**Objective:** Count the lines in the data below that contain the string "width", treating uppercase and lowercase as different. Reply with the number alone.

**Entries:**
-- start --
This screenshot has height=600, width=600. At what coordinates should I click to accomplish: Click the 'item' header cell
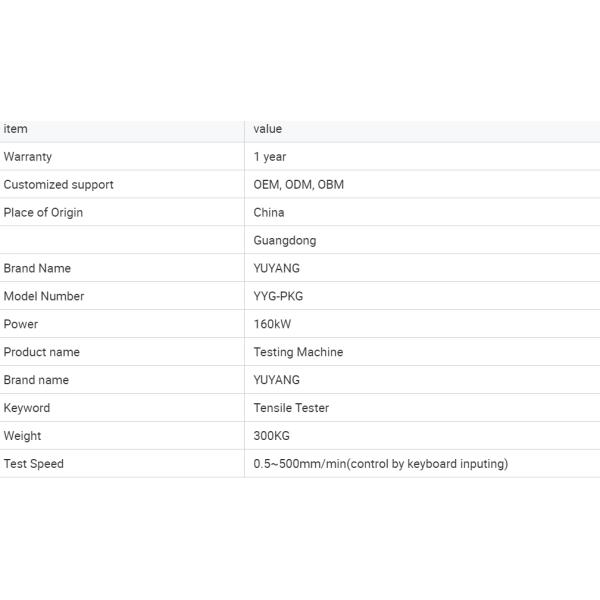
-- end --
-- start --
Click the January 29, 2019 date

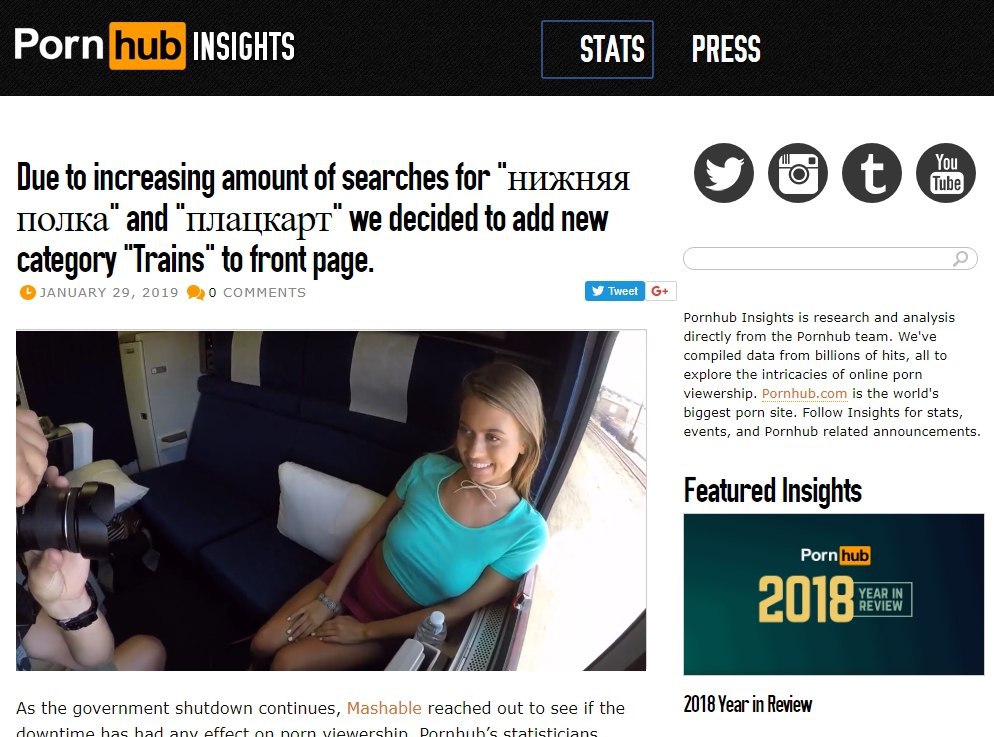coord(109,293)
-- end --
-- start --
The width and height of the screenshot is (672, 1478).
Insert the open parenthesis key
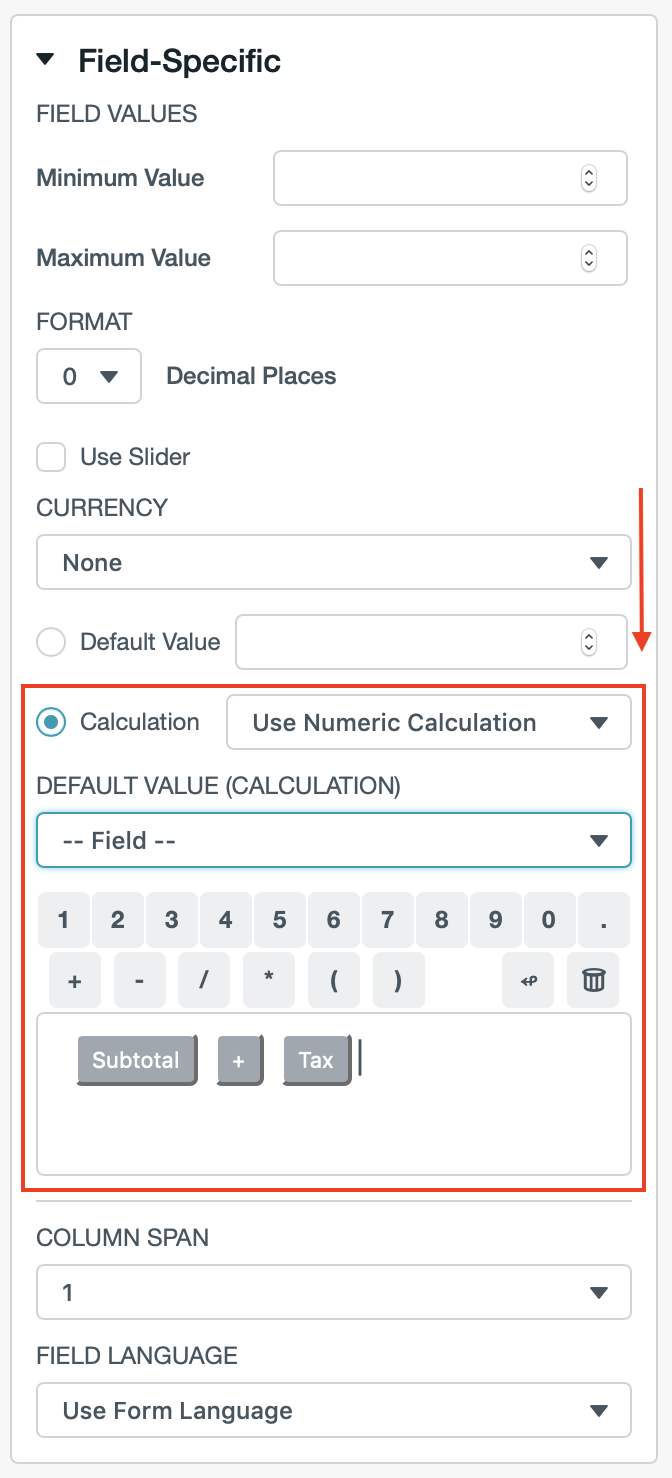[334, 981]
-- end --
**Solution to this exercise:** 2